TUGAS 1: Ubah bagian catatan di bawah, dari baris yang memuat "The image size is (2123, 976)." sampai baris yang memuat "pyautogui.click(x=144, y=94)" (kedua baris itu ikut), menjadi tabel Markdown dengan kolom Nomor dan Baris. Buang baris kosong dan gambarnya, dan jangan ambil baris lain di luar bagian itu.

TEKS HALAMAN:

━━━━━━━━━━

Akan tetapi, dia mengingatkan bahwa keberadaan lembaga
penjamin kredit tidak sepenuhnya akan berdampak positif bila tidak ditangani
secara hati-hati. Terutama bagi bank yang memberikan kredit ke UMKM hanya
sebagai program pemerintah tanpa proses seleksi dan standar analisis kredit. “Tentu
bisa mengarah ke moral hazard, karena
bank menyepelekan dan menutup mata atas proses manajemen risiko UMKM yang belum
bankable dan menyerahkan sepenuhnya
kepada penjamin kredit,” kata Gayatri.

━━━━━━━━━━

TUGAS 2: Salin seluruh teks halaman di atas tanpa mengubah apa pun.

BAHAN YANG DIOLAH:
━━━━━━━━━━

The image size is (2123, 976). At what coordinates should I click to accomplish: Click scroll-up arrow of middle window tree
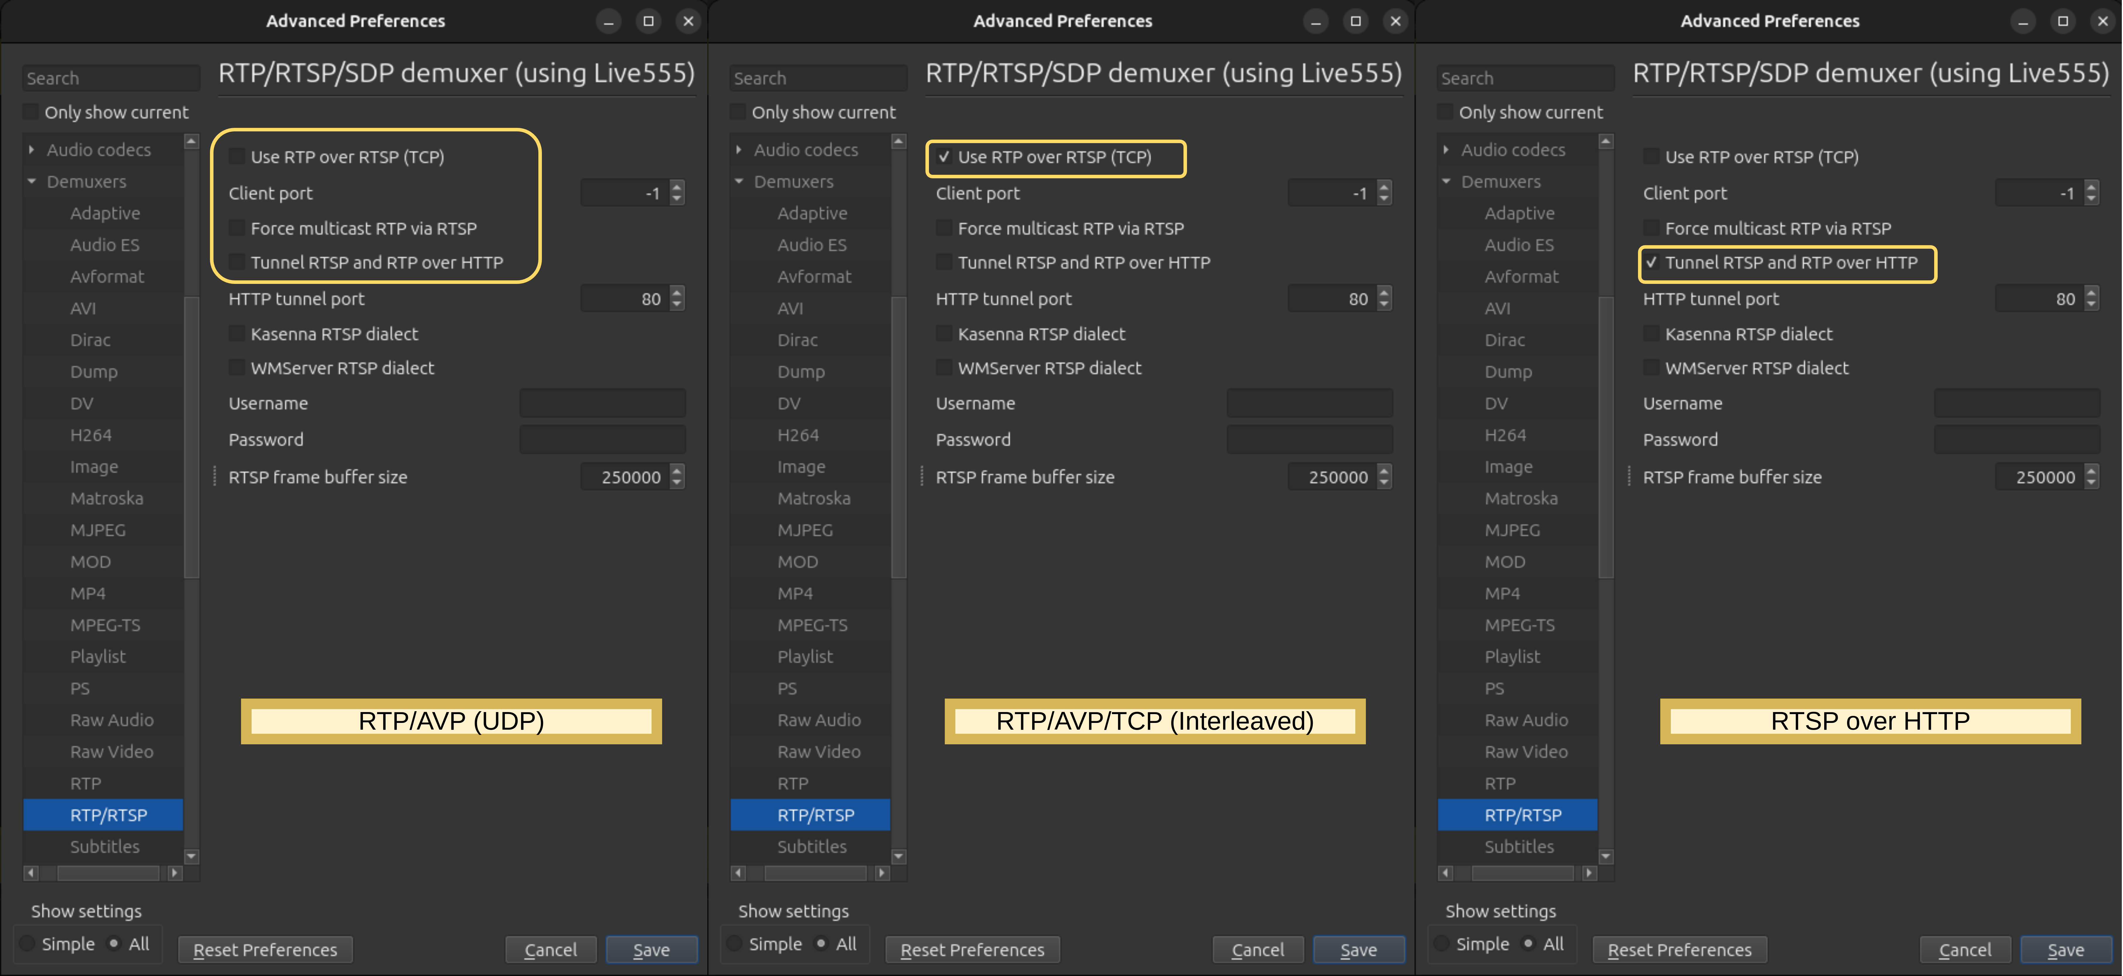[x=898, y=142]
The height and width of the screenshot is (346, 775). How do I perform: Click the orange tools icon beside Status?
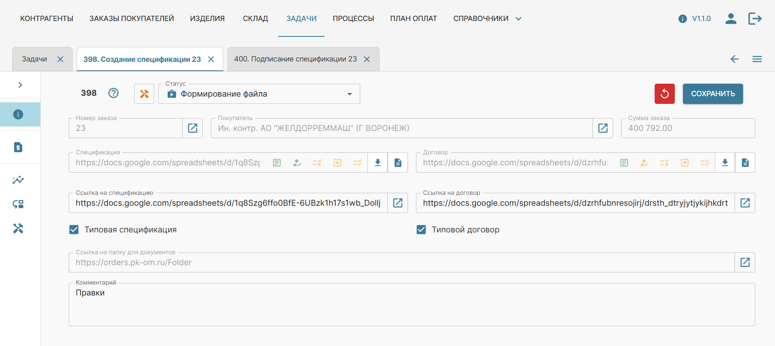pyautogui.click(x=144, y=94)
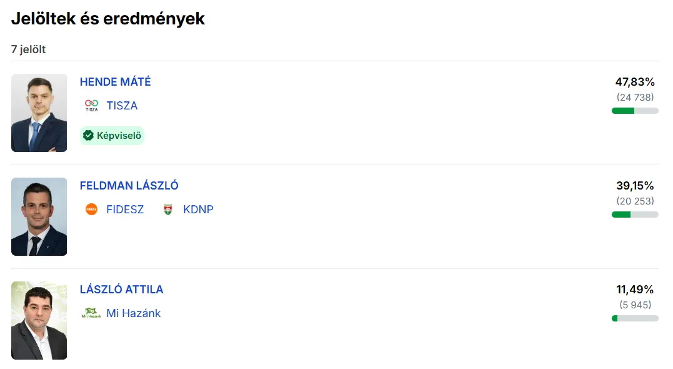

━━━━━━━━━━

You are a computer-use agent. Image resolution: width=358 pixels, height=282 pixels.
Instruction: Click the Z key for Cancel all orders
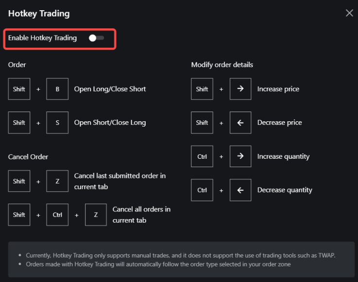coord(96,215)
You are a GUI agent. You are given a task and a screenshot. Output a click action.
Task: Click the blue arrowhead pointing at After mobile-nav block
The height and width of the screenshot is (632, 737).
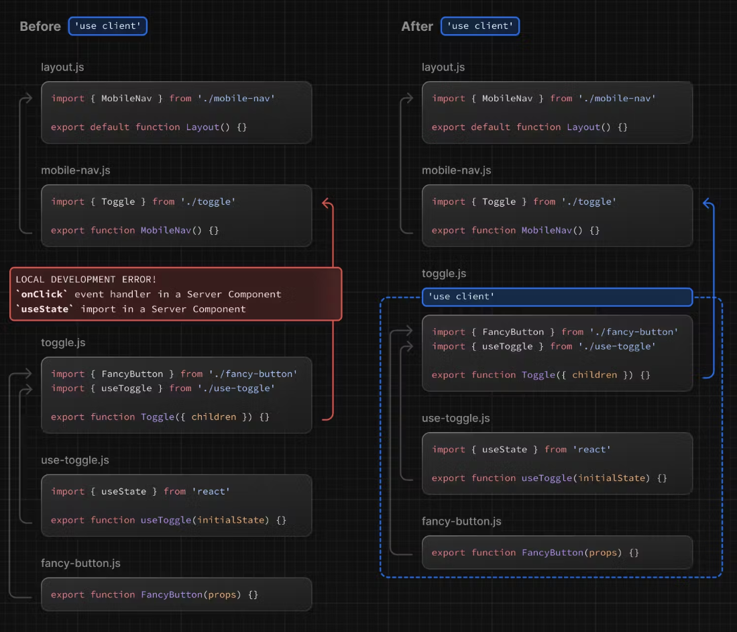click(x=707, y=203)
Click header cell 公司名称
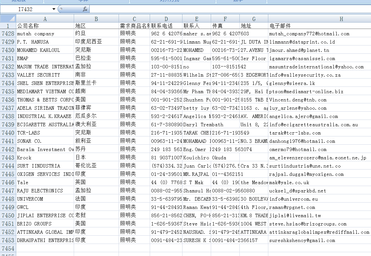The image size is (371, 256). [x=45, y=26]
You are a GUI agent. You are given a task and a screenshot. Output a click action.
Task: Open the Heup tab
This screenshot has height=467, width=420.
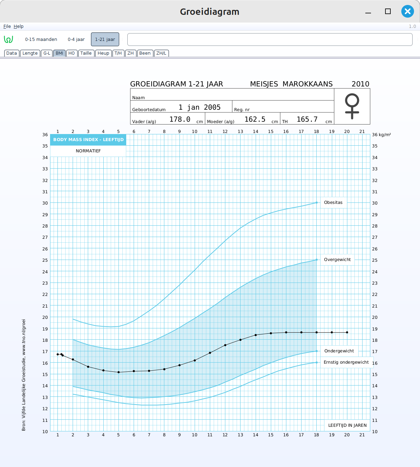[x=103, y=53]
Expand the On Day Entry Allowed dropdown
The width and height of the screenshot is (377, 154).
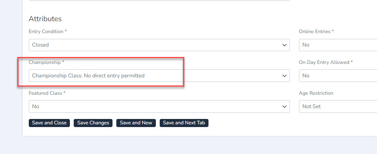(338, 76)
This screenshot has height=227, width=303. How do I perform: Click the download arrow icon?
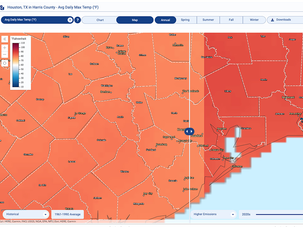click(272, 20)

━━━━━━━━━━

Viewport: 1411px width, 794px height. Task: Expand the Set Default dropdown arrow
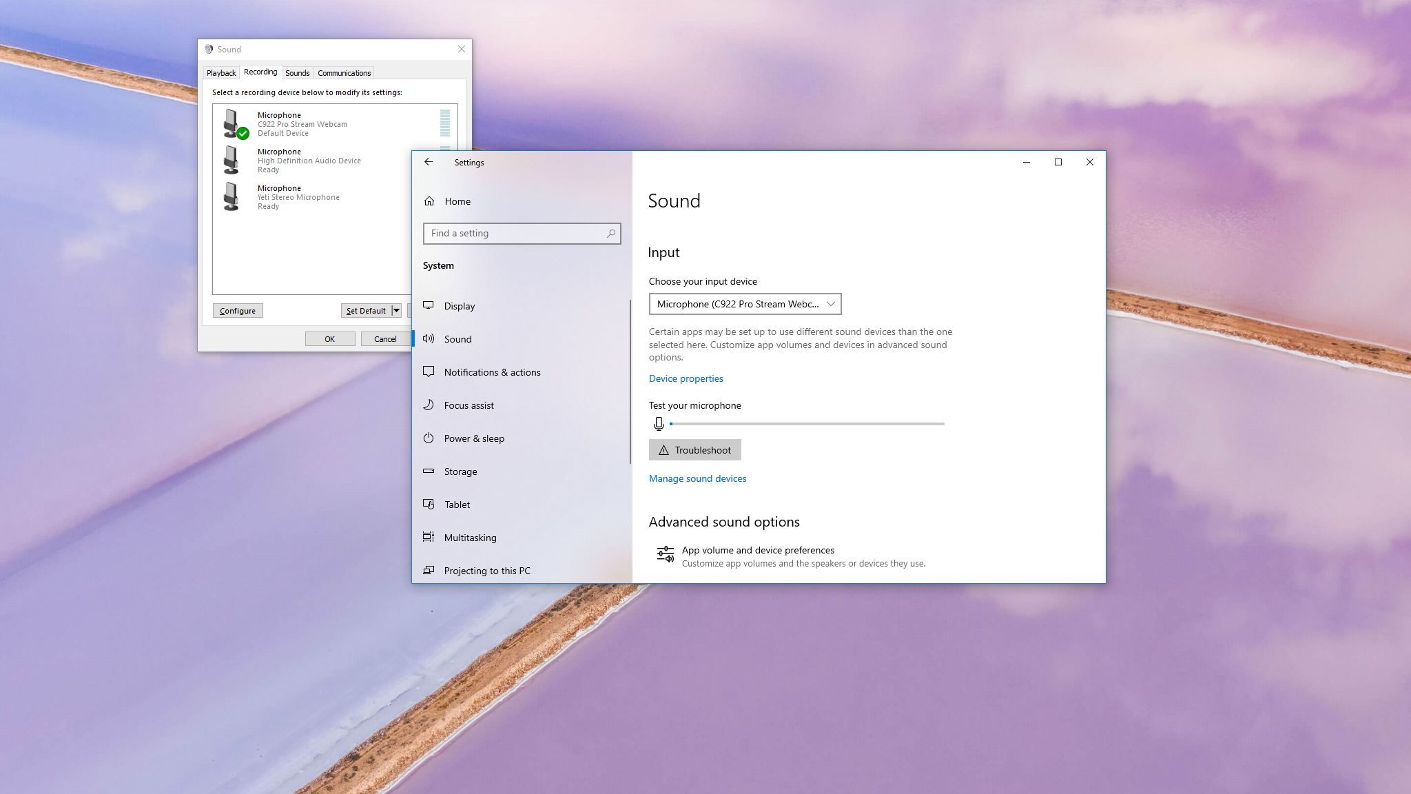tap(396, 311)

━━━━━━━━━━

JAWABAN BENAR 1:
| Nomor | Baris |
|---|---|
| 1 | The image size is (2123, 976). At what coordinates should I click to accomplish: Click scroll-up arrow of middle window tree |
| 2 | [x=898, y=142] |
| 3 | The height and width of the screenshot is (346, 775). How do I perform: Click the orange tools icon beside Status? |
| 4 | pyautogui.click(x=144, y=94) |

JAWABAN BENAR 2:
Akan tetapi, dia mengingatkan bahwa keberadaan lembaga
penjamin kredit tidak sepenuhnya akan berdampak positif bila tidak ditangani
secara hati-hati. Terutama bagi bank yang memberikan kredit ke UMKM hanya
sebagai program pemerintah tanpa proses seleksi dan standar analisis kredit. “Tentu
bisa mengarah ke moral hazard, karena
bank menyepelekan dan menutup mata atas proses manajemen risiko UMKM yang belum
bankable dan menyerahkan sepenuhnya
kepada penjamin kredit,” kata Gayatri.